* Material provided *
○ ○ ○ ○ ○ ○ ○

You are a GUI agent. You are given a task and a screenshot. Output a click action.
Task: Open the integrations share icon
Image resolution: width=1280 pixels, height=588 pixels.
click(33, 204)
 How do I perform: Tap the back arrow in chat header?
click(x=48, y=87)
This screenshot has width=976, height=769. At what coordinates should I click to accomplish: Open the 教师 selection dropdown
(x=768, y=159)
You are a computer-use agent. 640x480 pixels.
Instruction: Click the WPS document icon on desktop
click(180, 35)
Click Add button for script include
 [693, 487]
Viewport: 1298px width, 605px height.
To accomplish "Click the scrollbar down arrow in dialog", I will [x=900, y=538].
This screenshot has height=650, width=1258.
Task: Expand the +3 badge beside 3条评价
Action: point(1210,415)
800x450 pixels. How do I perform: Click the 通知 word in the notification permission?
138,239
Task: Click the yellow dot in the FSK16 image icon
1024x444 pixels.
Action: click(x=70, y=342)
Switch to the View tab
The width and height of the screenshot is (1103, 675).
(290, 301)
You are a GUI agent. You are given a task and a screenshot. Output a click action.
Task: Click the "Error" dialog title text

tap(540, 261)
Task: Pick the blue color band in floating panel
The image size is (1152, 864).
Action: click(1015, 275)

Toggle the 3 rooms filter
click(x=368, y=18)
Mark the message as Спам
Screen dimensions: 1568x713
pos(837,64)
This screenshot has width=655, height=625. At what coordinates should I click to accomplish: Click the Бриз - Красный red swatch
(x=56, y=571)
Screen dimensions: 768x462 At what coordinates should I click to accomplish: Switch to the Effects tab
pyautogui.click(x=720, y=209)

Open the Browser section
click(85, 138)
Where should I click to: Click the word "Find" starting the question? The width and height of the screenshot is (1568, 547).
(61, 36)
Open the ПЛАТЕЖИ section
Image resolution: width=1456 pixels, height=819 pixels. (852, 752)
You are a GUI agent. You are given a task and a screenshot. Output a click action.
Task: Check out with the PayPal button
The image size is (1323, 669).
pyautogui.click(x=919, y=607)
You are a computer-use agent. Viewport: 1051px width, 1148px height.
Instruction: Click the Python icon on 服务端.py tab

○ ○ ○ ○ ○ ○ ○

* Your goal *
Set down only these lines, exactly: the line containing "Open the ПЛАТЕЖИ section" and each line after it, through the end of the listing.

* Response below *
Open the ПЛАТЕЖИ section
Image resolution: width=1456 pixels, height=819 pixels. (852, 752)
You are a GUI agent. You are given a task and a screenshot. Output a click action.
Task: Check out with the PayPal button
The image size is (1323, 669).
pyautogui.click(x=919, y=607)
You are a computer-use agent. Viewport: 1051px width, 1148px height.
Instruction: Click the Python icon on 服务端.py tab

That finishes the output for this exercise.